*WHAT IS BEING ASKED*.
In the entries that follow, the line with "素材／Raw Material (98, 1149)" opens the range and the line with "環境・エネルギー関連／Environment / Energy (110, 1107)" closes it; repeat that range exactly, both lines included.

Start of RECORD EXCERPTS

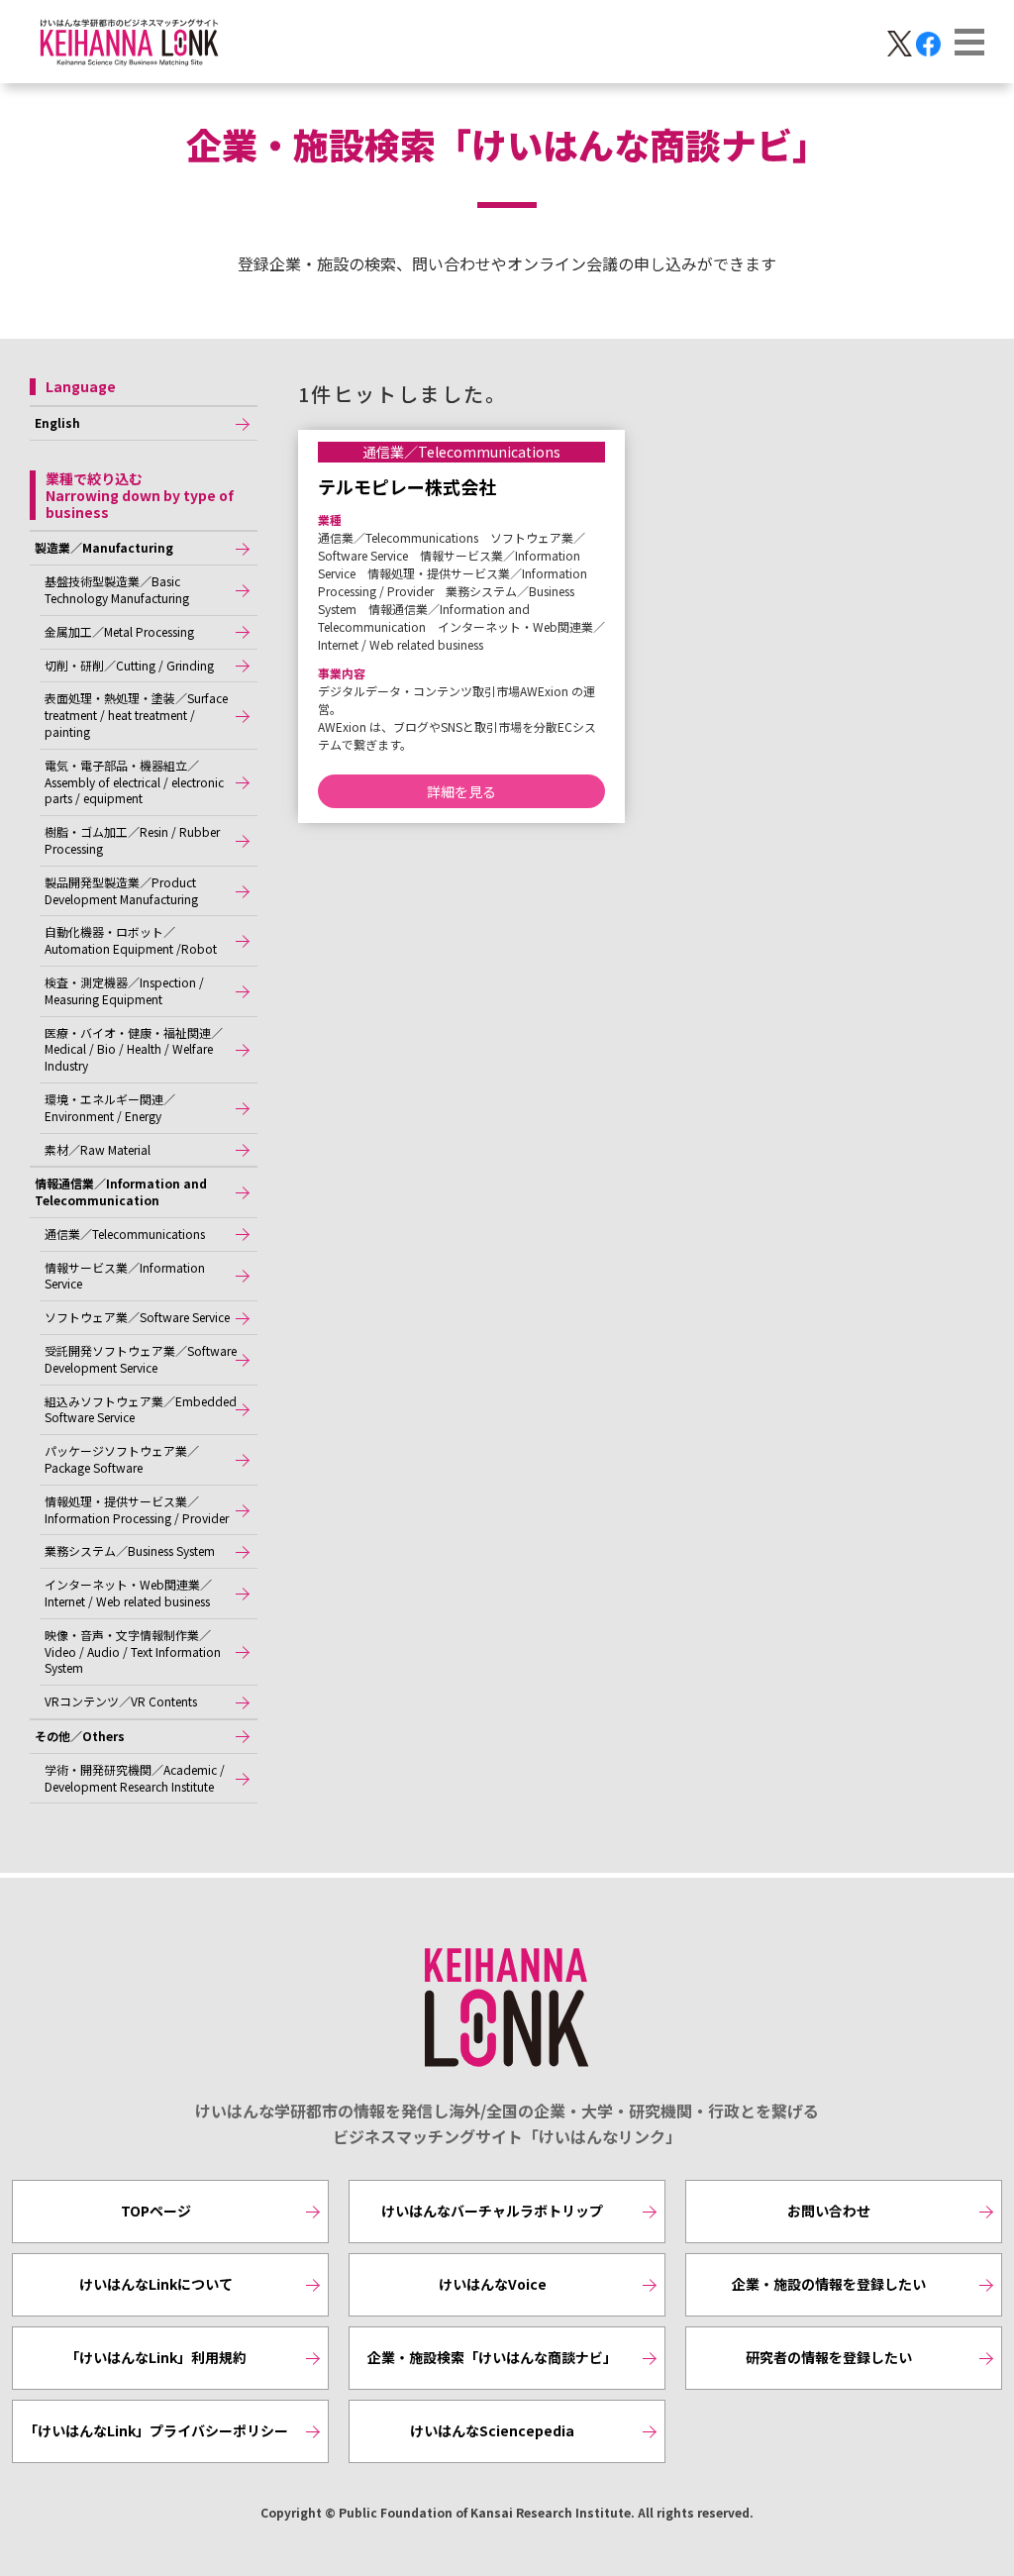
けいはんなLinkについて (156, 2284)
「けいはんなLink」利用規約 (156, 2357)
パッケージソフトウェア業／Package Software (122, 1459)
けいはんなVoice (493, 2284)
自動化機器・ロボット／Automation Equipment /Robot (131, 940)
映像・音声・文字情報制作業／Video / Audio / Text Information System (133, 1651)
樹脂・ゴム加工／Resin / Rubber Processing (132, 840)
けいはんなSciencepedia (492, 2430)
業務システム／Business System (130, 1550)
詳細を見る (461, 791)
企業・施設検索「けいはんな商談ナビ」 (492, 2357)
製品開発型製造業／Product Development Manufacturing (121, 890)
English (57, 422)
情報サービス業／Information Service (125, 1275)
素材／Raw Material (98, 1149)
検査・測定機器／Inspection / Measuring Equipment (124, 990)
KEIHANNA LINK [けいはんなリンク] (507, 2008)
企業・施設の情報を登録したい (829, 2284)
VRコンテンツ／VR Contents (121, 1701)
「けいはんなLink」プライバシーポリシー (156, 2430)
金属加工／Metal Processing (119, 631)
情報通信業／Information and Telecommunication (121, 1191)
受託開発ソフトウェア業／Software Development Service (141, 1359)
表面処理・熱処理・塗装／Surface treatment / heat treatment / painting (136, 714)
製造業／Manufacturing (104, 547)
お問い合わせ (828, 2210)
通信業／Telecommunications (125, 1233)
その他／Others (80, 1735)
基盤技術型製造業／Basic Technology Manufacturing (117, 589)
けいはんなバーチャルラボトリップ (492, 2210)
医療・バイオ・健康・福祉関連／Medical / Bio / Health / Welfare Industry (134, 1049)
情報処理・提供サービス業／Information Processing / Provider (137, 1509)
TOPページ (156, 2210)
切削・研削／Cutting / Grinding (129, 665)
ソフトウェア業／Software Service (137, 1316)
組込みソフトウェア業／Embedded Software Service (141, 1409)
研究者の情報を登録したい (829, 2357)
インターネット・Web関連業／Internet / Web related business (128, 1592)
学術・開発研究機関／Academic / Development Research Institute (135, 1778)
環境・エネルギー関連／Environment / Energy (110, 1107)
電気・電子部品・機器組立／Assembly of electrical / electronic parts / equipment (134, 782)
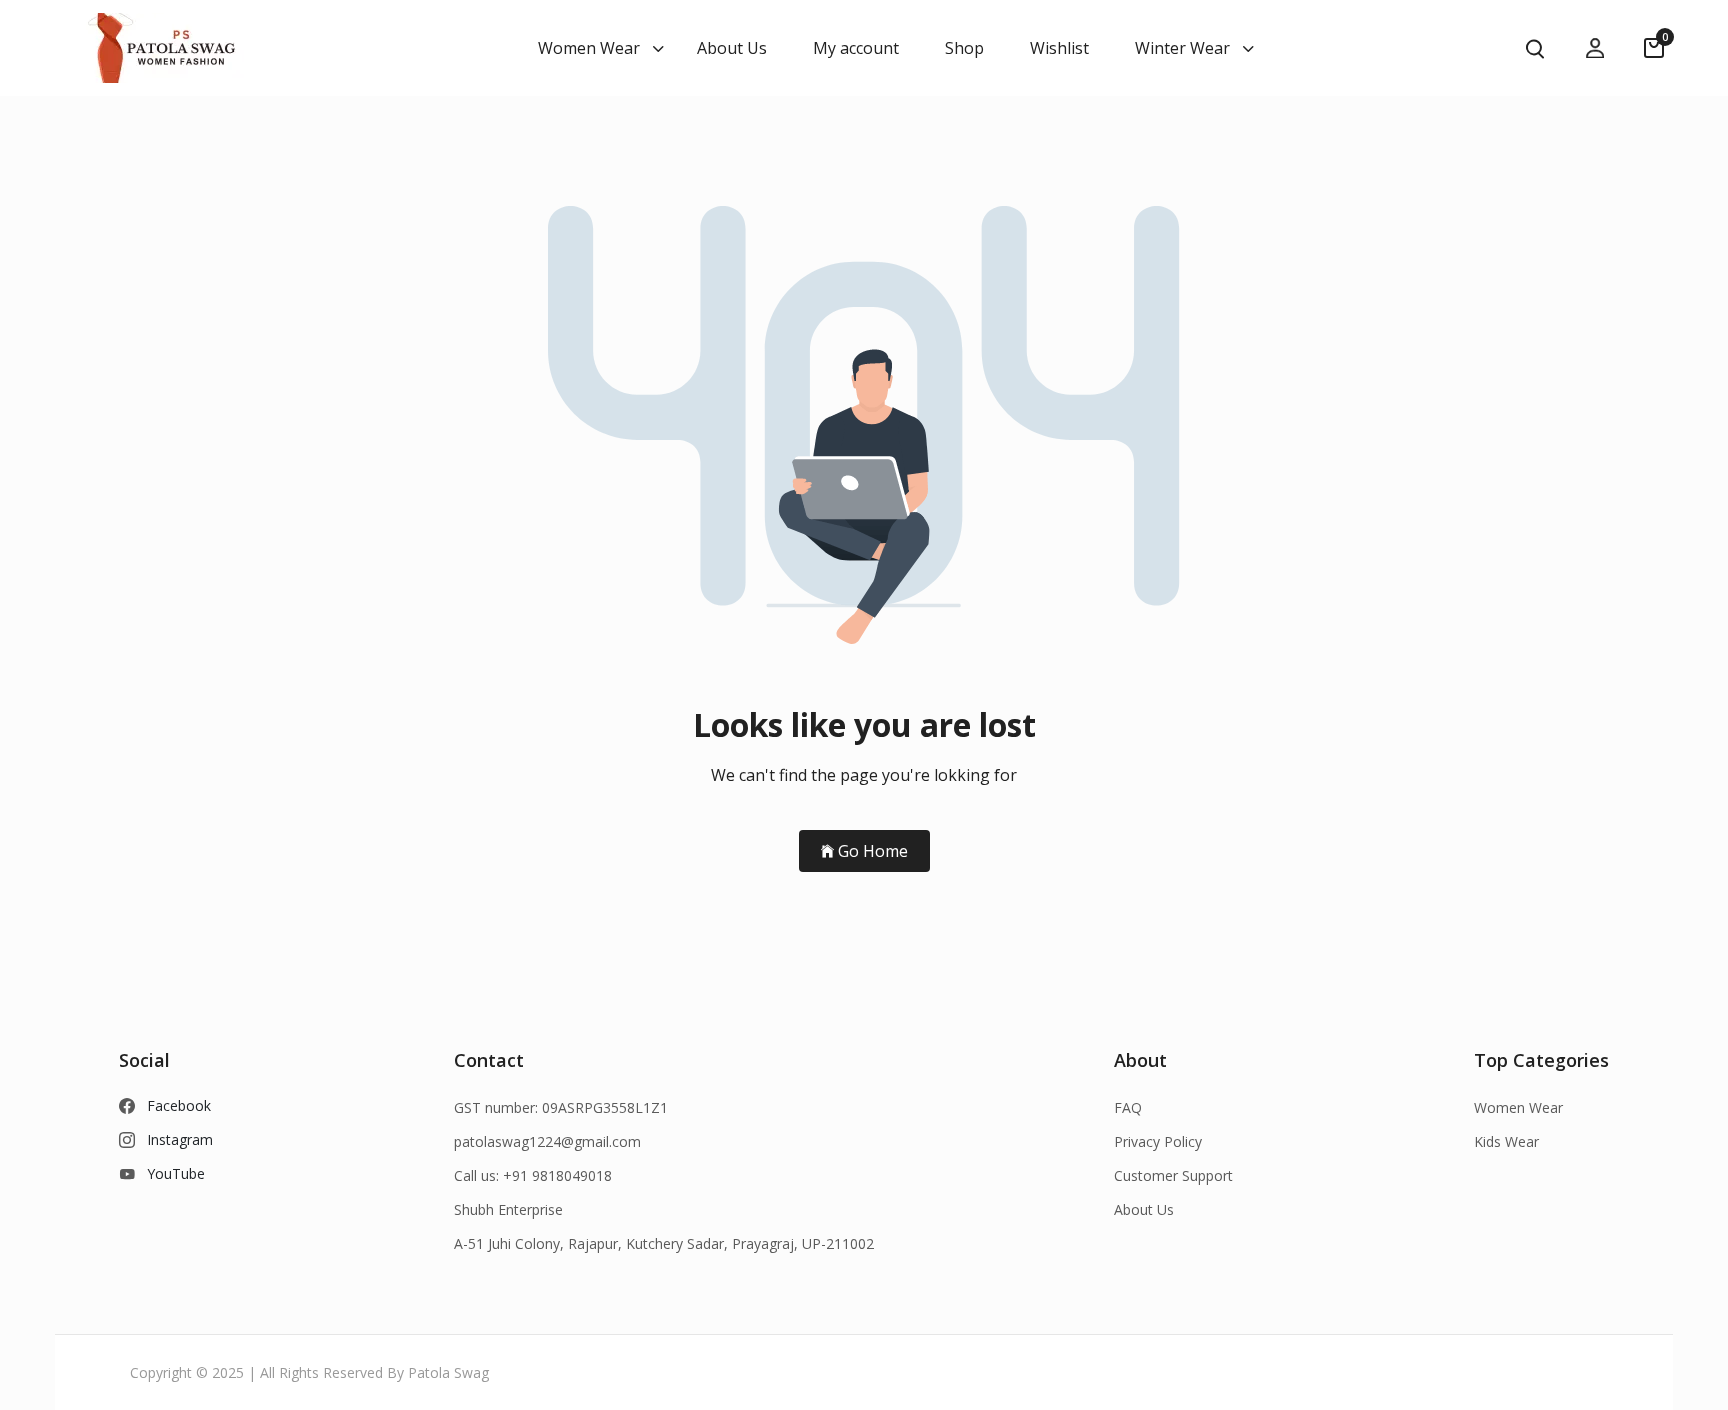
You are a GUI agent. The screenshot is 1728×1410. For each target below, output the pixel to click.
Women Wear (589, 48)
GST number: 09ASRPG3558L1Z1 (561, 1107)
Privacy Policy (1158, 1141)
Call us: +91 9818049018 (533, 1175)
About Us (732, 48)
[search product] (1535, 49)
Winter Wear (1182, 48)
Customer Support (1173, 1175)
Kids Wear (1506, 1141)
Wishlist (1059, 48)
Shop (964, 48)
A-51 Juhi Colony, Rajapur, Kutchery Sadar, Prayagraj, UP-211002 (664, 1243)
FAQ (1128, 1107)
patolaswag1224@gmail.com (547, 1141)
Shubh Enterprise (508, 1209)
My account (856, 48)
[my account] (1595, 48)
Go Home (873, 851)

End of RECORD EXCERPTS

*SOLUTION TO THE EXERCISE*.
素材／Raw Material (98, 1149)
検査・測定機器／Inspection / Measuring Equipment (124, 990)
KEIHANNA LINK [けいはんなリンク] (507, 2008)
企業・施設の情報を登録したい (829, 2284)
VRコンテンツ／VR Contents (121, 1701)
「けいはんなLink」プライバシーポリシー (156, 2430)
金属加工／Metal Processing (119, 631)
情報通信業／Information and Telecommunication (121, 1191)
受託開発ソフトウェア業／Software Development Service (141, 1359)
表面処理・熱処理・塗装／Surface treatment / heat treatment / painting (136, 714)
製造業／Manufacturing (104, 547)
お問い合わせ (828, 2210)
通信業／Telecommunications (125, 1233)
その他／Others (80, 1735)
基盤技術型製造業／Basic Technology Manufacturing (117, 589)
けいはんなバーチャルラボトリップ (492, 2210)
医療・バイオ・健康・福祉関連／Medical / Bio / Health / Welfare Industry (134, 1049)
情報処理・提供サービス業／Information Processing / Provider (137, 1509)
TOPページ (156, 2210)
切削・研削／Cutting / Grinding (129, 665)
ソフトウェア業／Software Service (137, 1316)
組込みソフトウェア業／Embedded Software Service (141, 1409)
研究者の情報を登録したい (829, 2357)
インターネット・Web関連業／Internet / Web related business (128, 1592)
学術・開発研究機関／Academic / Development Research Institute (135, 1778)
環境・エネルギー関連／Environment / Energy (110, 1107)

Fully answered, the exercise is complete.